LEDBETTER, KY -
Asian Carp is an invasive species with such a rapidly growing population that the Kentucky Department of Fish & Wildlife says it difficult to track the numbers.
Kentucky Fish & Wildlife Fisheries Program Coordinator Neal Jackson says it's very difficult to calculate the population size because of the difficulty in catching them relative to their abundance. Jackson said their large population size is harmful because they feed on plankton that other fish need.
Kentucky Fish & Wildlife Fisheries Director Ron Brooks says they're trying to create a commercial value for Asian carp to help keep population levels low. Brooks says he encourages fisheries like Blue Shore, which are helping the problem while also creating jobs and food.
Blue Shore Fisheries is buying thousands of pounds of Asian carp from commercial fisherman. Right now they're working on a smaller scale with RCB Fishing Company.
Blue Shore Fisheries part owner Dr. Lan Chi "Lula" Luu, a partner with RCB, is trying to turn this nuisance into a yummy meal.
“What we have done here is found ways to make boneless fillets from it and then, from this product, we're able to make all natural products, like fish paste that goes into making imitation crab meat, other boneless fillets, fish burgers, fish nuggets and a whole host of other products that we sell, not only domestically, but internationally,” Luu said.
Luu said they're also helping fisherman in the process. Asian carp runs about 10 cents a pound. Kentucky Fish & Wildlife has been working on a nickel-per-pound subsidy for the last year to encourage catching more Asian carp. Brooks says they're working with state finances to create a mechanism to pay commercial fisherman. In the meantime, Blue Shore Fisheries is adding that nickel to their price.
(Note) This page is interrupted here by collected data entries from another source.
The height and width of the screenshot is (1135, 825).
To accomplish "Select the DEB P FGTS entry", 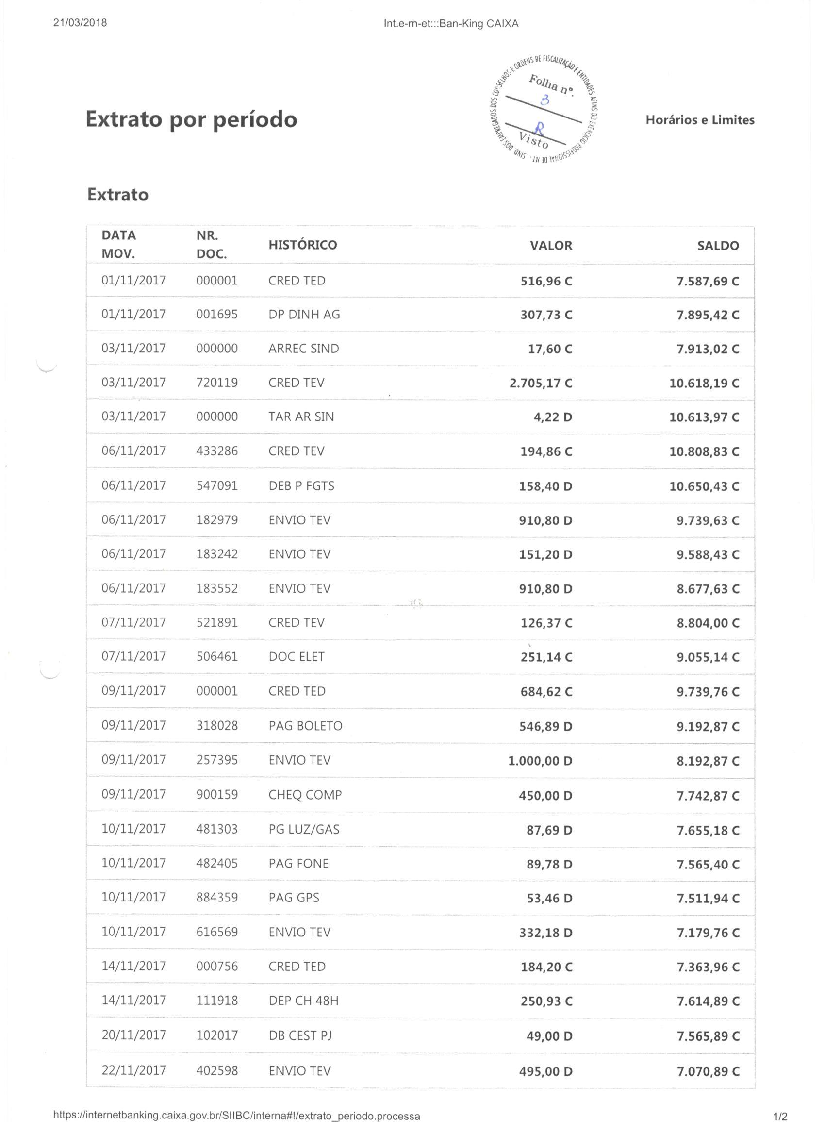I will (301, 486).
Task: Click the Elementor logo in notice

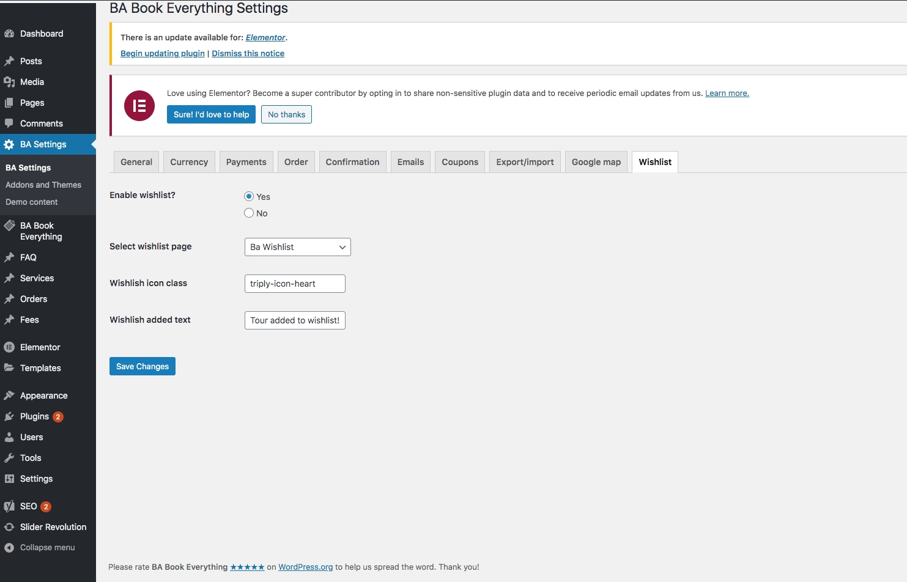Action: click(x=139, y=106)
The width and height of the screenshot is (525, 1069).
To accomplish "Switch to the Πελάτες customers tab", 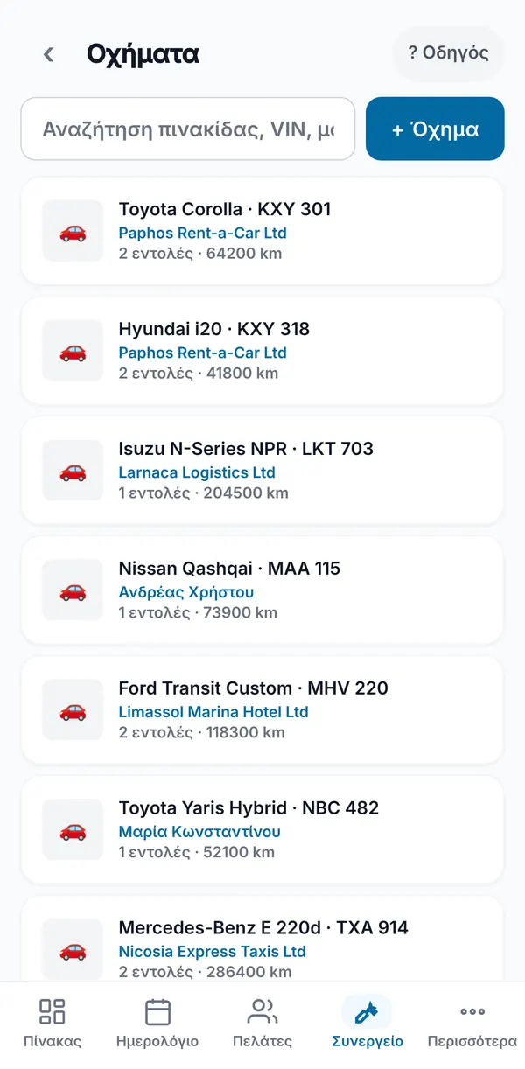I will [263, 1022].
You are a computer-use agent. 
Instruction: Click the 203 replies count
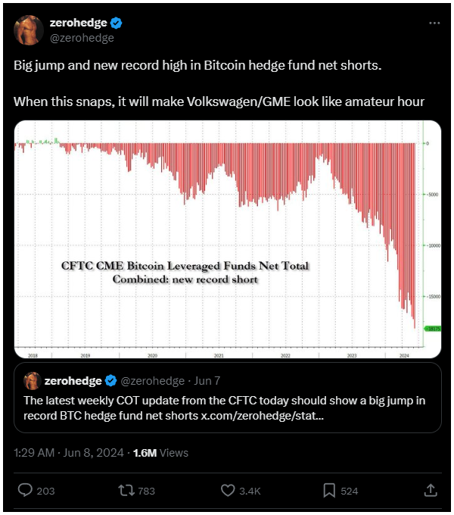(45, 491)
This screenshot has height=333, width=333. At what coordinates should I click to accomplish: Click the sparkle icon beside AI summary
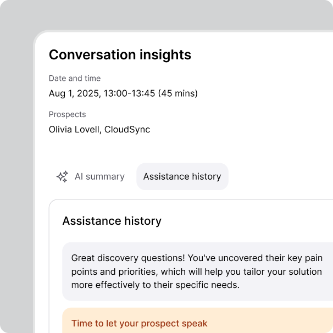pos(62,176)
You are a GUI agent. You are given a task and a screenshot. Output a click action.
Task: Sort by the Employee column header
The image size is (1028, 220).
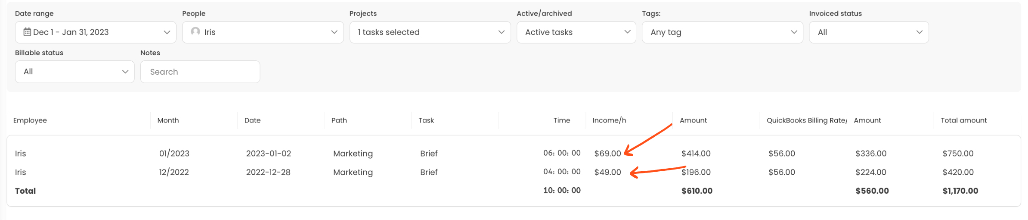click(x=30, y=120)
“We met with a lot of the fisherman here, including the Commercial Fisherman Association, and what we found from talking with them is 15 cents is really what they need in order to catch this fish for us,” Luu said.
She said they're also finishing renovations on a bigger plant in Graves County. She says the plant will need about 100,000 pounds a fish a day and will give fishermen more opportunity to sell.
Commercial fisherman Ronnie Hopkins, who works for Blue Shore Fisheries, says getting paid more per pound and the bigger demand will really help local commercial fishermen.
“Slowing down the problem of Asian carp, we've been fighting them. I've been fighting them with Fish & Wildlife for the last 15 years," Hopkins said. "We're going to have over 100 fishermen periodically through the year. That's a real big boost to the fisherman and to the economy with everybody working."
The larger site is undergoing renovations but should open by late July, according to Luu. The plant was planned to open in early summer, but Luu says because Asian carp is so big they had to order customized machinery and test out a few kinks. She said once the plant opens they'll do their next round of hires and may even add a second shift down the road.
Other Asian carp fisheries in the western Kentucky area include Two Rivers Fisheries in Ballard County as well as Riverine Fisheries in Hickman Kentucky, which is in the process of opening.